(Saved data entries)

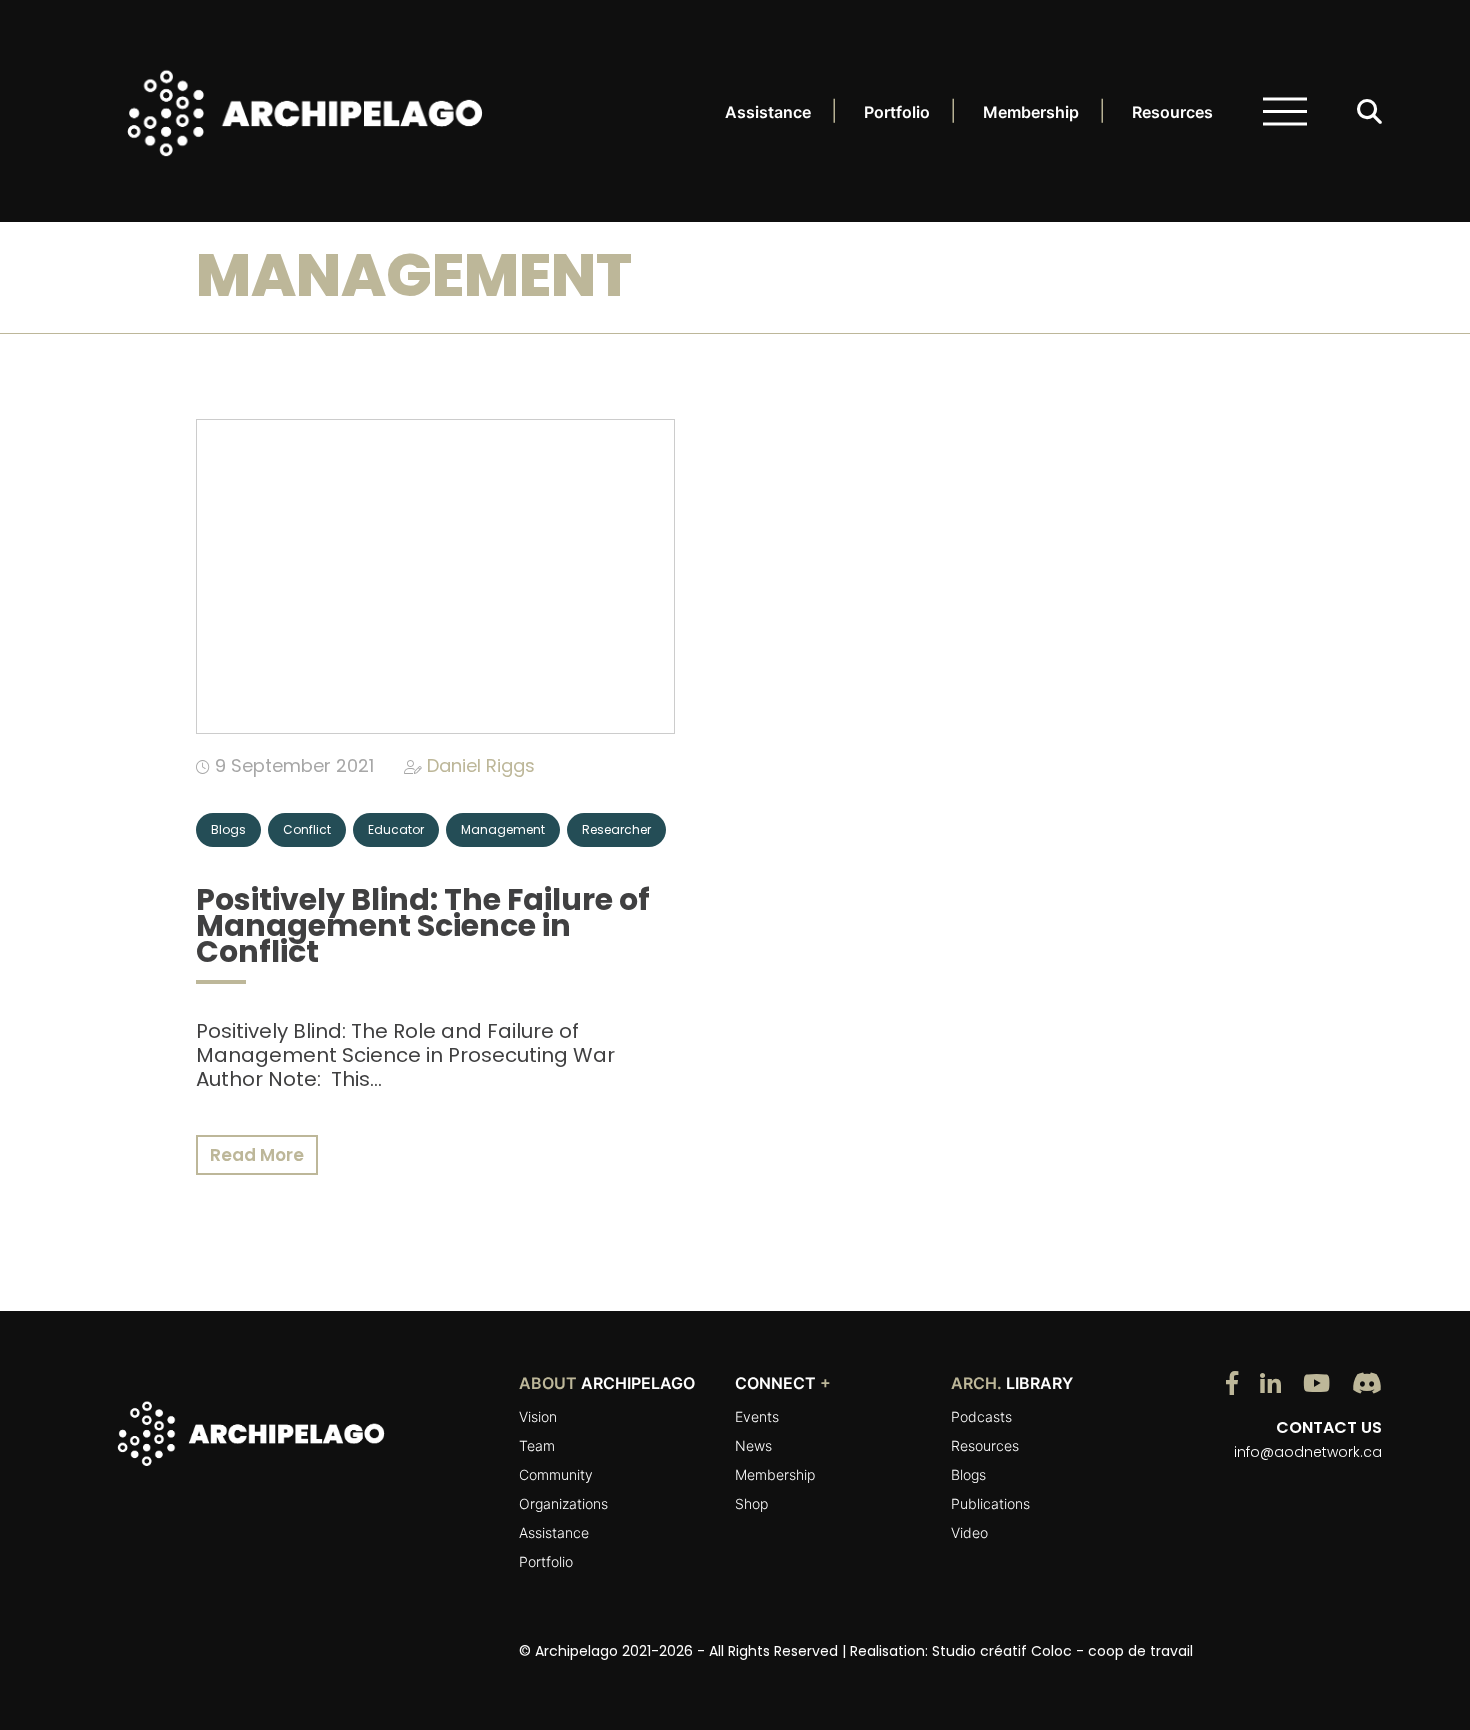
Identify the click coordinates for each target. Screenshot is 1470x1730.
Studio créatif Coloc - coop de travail (1062, 1651)
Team (537, 1445)
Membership (1031, 112)
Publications (990, 1503)
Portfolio (897, 112)
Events (757, 1416)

What you will do:
The entries are to be copied exactly, and each image is to be omitted.

Task answer:
Identify the click coordinates for each target. Screenshot is 1470x1730.
Studio créatif Coloc - coop de travail (1062, 1651)
Team (537, 1445)
Membership (1031, 112)
Publications (990, 1503)
Portfolio (897, 112)
Events (757, 1416)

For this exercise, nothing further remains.